▸ Input records
Start of Block
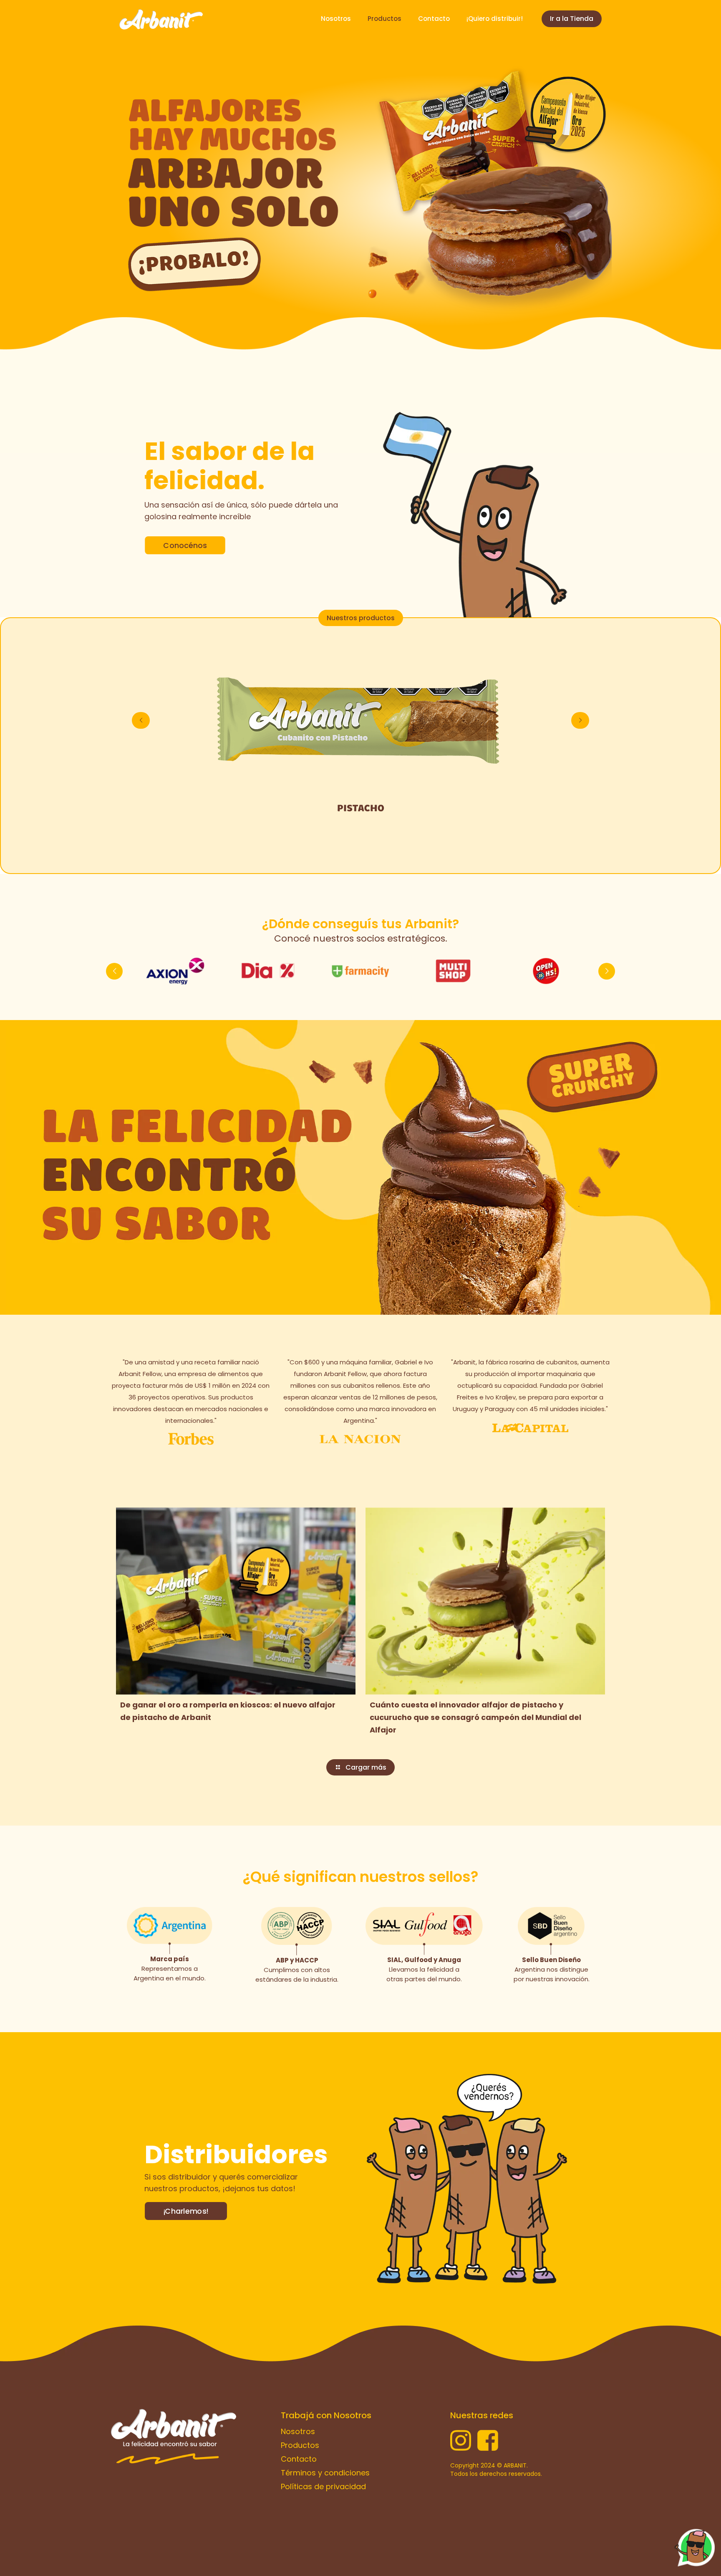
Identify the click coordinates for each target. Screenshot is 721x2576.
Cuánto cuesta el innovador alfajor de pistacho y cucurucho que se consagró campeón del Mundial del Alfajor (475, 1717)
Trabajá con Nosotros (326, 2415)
End of Block
Start of Block
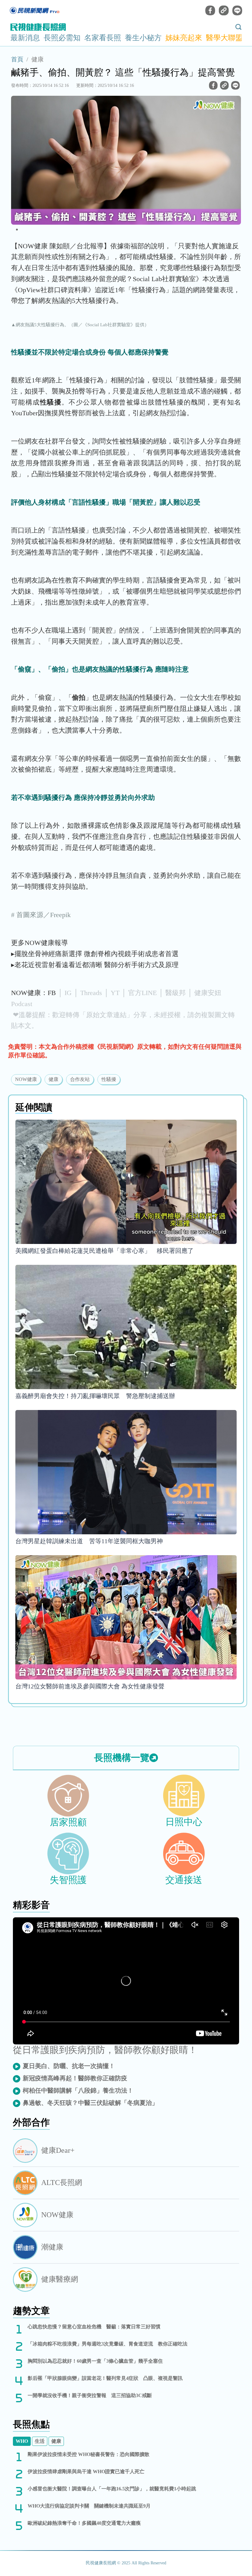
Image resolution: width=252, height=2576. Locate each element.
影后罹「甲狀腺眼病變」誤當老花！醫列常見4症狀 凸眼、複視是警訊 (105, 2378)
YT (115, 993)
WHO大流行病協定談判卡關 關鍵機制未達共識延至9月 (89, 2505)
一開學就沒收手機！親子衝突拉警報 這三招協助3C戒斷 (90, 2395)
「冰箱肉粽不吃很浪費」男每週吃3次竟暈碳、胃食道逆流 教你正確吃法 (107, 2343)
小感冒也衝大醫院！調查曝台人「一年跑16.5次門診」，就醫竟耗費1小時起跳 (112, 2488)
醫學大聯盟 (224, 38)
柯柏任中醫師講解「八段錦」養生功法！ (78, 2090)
End of Block
▸ Problem
Word for word, restate the lines of the listing above starting at the line with "教你正確吃法 (107, 2343)" and ending at the line with "柯柏任中醫師講解「八段錦」養生功法！ (78, 2090)", and nothing outside them.

▸ Exercise output
「冰箱肉粽不吃很浪費」男每週吃3次竟暈碳、胃食道逆流 教你正確吃法 (107, 2343)
小感冒也衝大醫院！調查曝台人「一年跑16.5次門診」，就醫竟耗費1小時起跳 (112, 2488)
醫學大聯盟 (224, 38)
柯柏任中醫師講解「八段錦」養生功法！ (78, 2090)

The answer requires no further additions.